BioCodeKb - Bioinformatics Knowledgebase

In the area of DNA sequencing, the FASTQ file format has emerged as another de facto common format for data exchange between tools. It provides a simple extension to the FASTA format. This is very minimal representation of a sequencing read that nothing about the relative levels of the four nucleotides is captured nor did this in any way attempt to deal with flow or colour space data as in ABI SOLID.


FASTQ has emerged as a common file format for sharing sequencing read data combining both the sequence and an associated per base quality score, despite lacking any formal definition to date, and existing in at least three incompatible variants.


It was originally developed at the Wellcome Trust Sanger Institute to bundle a FASTA formatted sequence and its quality data, but has recently become the de facto standard for storing the output of high-throughput sequencing instruments such as the Illumina Genome Analyzer. FASTQ files are mostly used to store short-read data from high-throughput sequencing experiments. FASTQ files can contain up to millions of entries and can be many megabytes or gigabytes in size, which often makes them too large to open in a normal text editor.


The FASTQ format employs the following standard IUB/IUPAC conventions for encoding protein or nucleic acid sequences as alphabetic characters.


FASTQ format is a text-based format for storing both a biological sequence (usually nucleotide sequence) and its corresponding quality scores. Both the sequence letter and quality score are each encoded with a single ASCII character for brevity. The PHRED quality score QPHRED of an individual nucleotide base represents the error probability Pe of a given nucleotide base call is incorrect.


Phred scores are now a de facto standard for representing sequencing base qualities.

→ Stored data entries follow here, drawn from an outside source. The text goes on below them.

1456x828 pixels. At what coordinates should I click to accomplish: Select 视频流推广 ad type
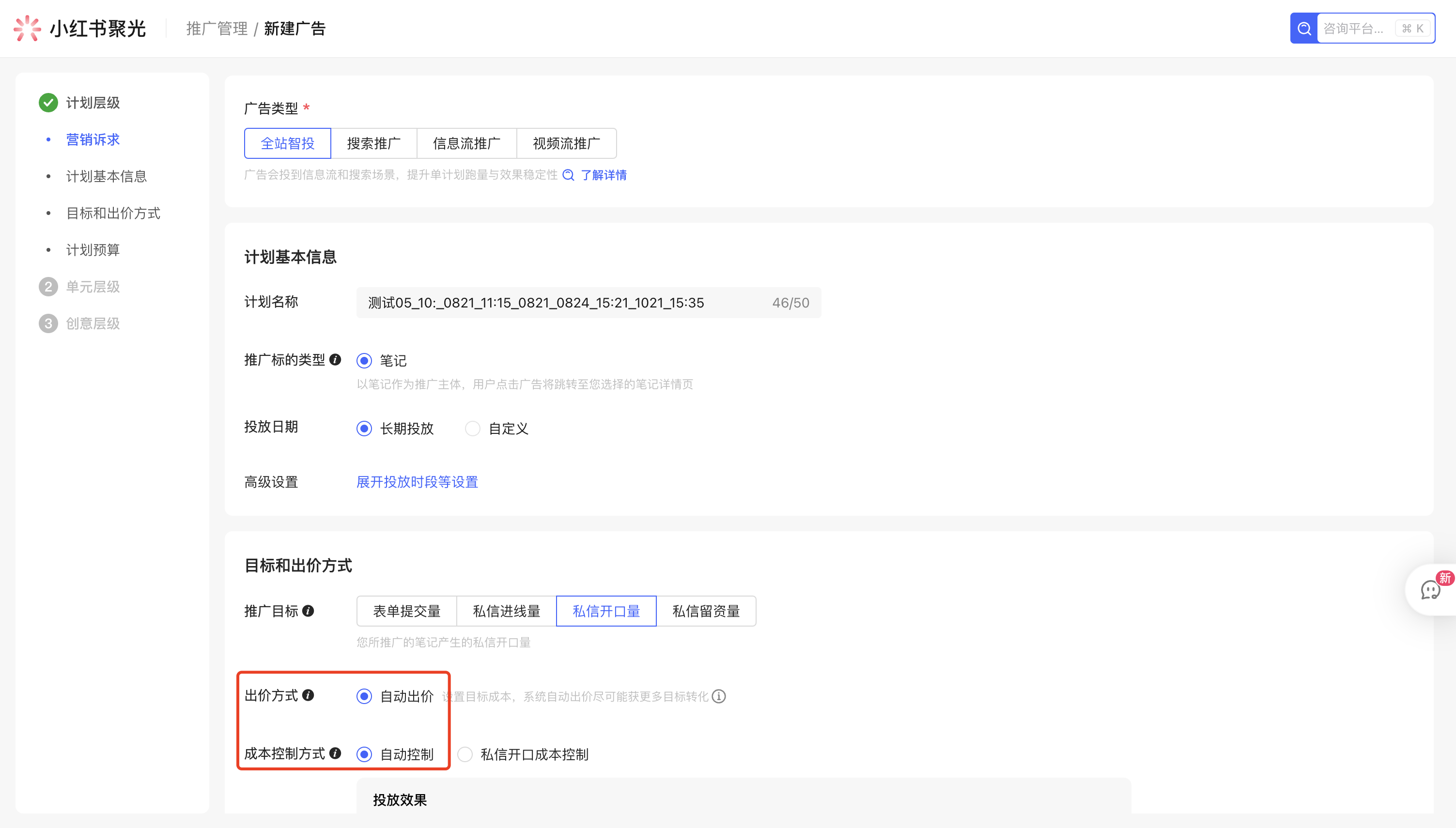coord(566,143)
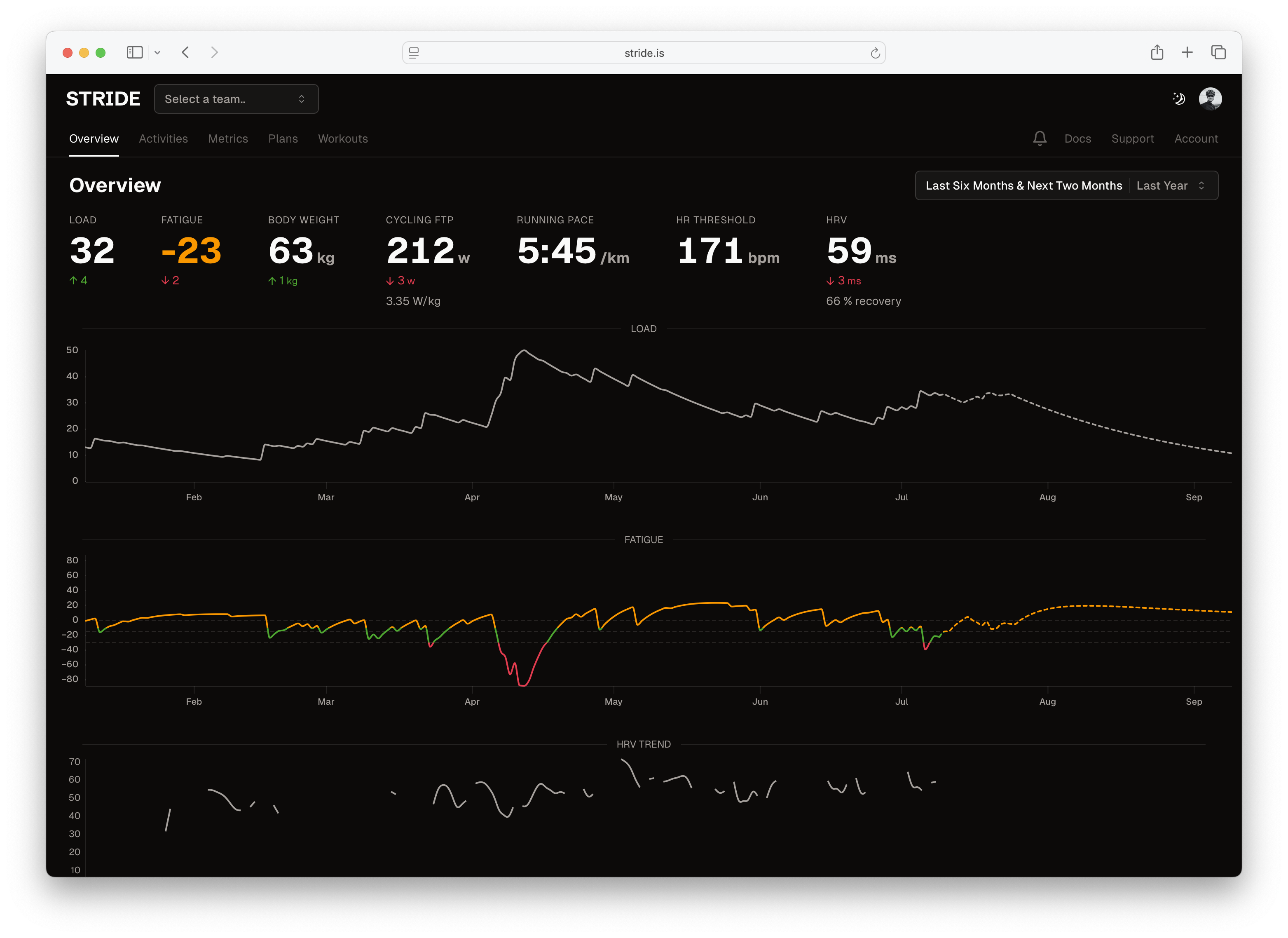Image resolution: width=1288 pixels, height=938 pixels.
Task: Open the profile avatar menu
Action: (x=1211, y=98)
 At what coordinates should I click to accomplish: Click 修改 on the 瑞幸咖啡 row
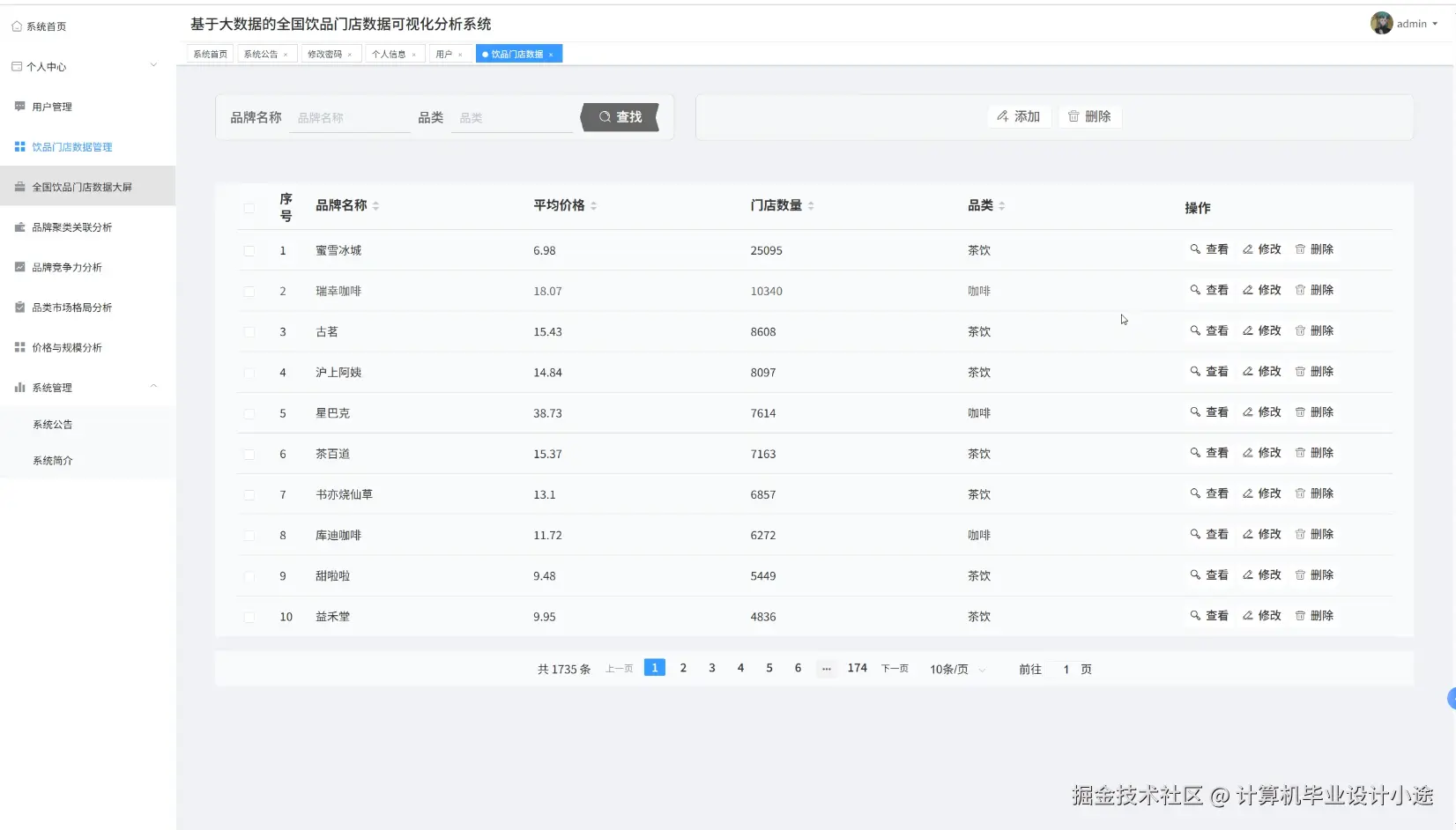(x=1262, y=289)
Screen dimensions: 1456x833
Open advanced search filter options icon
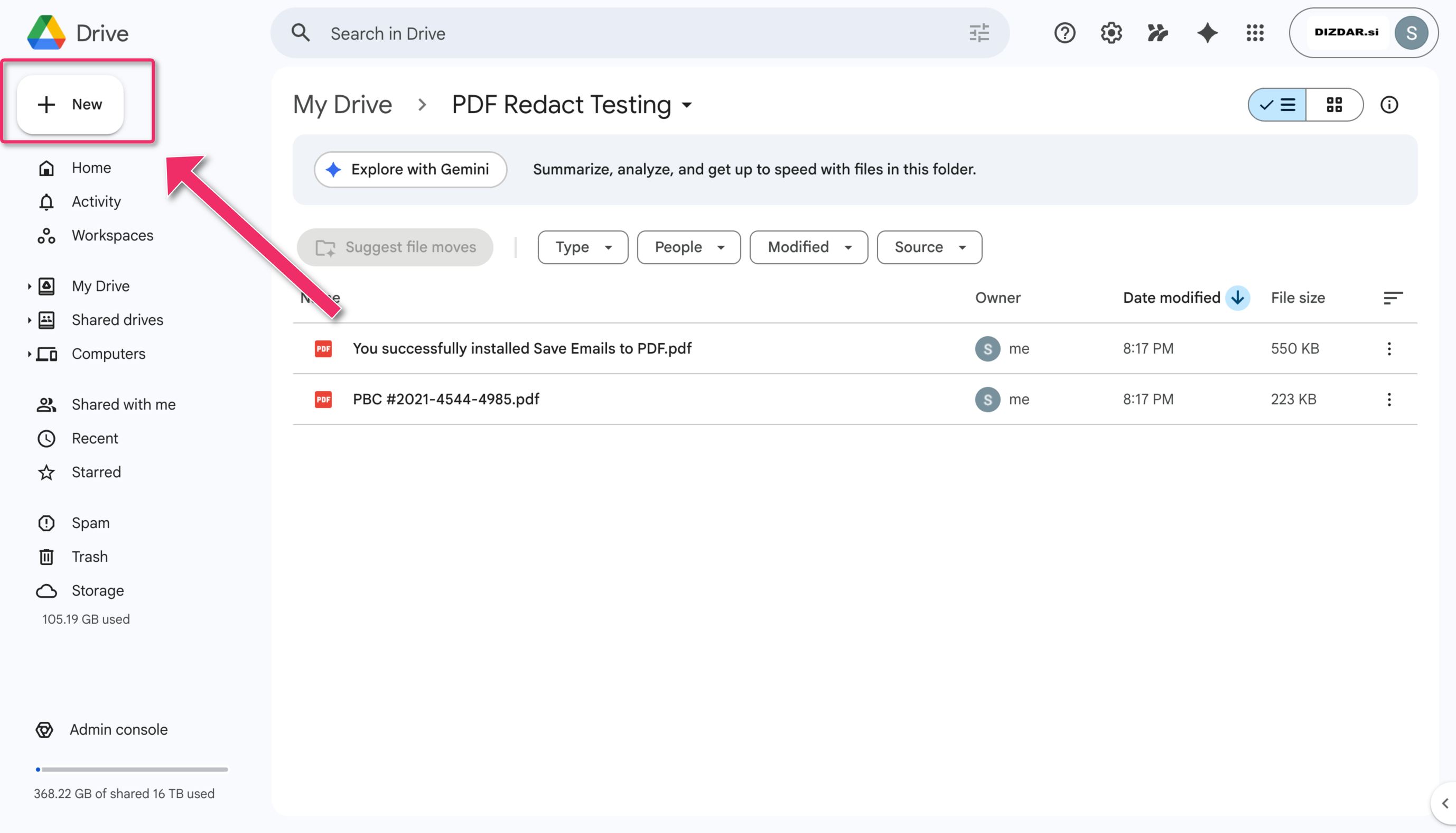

The Phred software reads DNA sequencing trace files, calls bases and assigns a quality value to each.


The quality scores are generated in binary base call (BCL) files from Illumina sequencing platforms, which are then later converted to FASTQ files using bcl2fastq tool. The quality score is an integer (Q) which is typically in the range 2 - 40, but higher and lower values are sometimes used.


The original Sanger FASTQ files also allowed the sequence and quality strings to be wrapped (split over multiple lines), but this is generally discouraged as it can make parsing complicated due to the unfortunate choice of "@" and "+" as markers (these characters can also occur in the quality string).


A FASTAQ file normally uses four lines per sequence.

  • Line 1 begins with a ‘@’ character and is followed by a sequence identifier and an optional description (like a fasta title line).

  • Line 2 is the raw sequence letters (Nucleotide bases: A, T, G, C or Uncalled base: N).

  • Line 3 begins with a ‘+’ character that is the sequence separator and is optionally followed by the same sequence identifier (and any description) again.

  • Line 4 encodes the quality values, for space-efficient encoding, for the sequence in Line 2, and must contain the same number of symbols as letters in the sequence.

There is no standard file extension for a FASTQ file, but .fq and .fastq, are commonly used.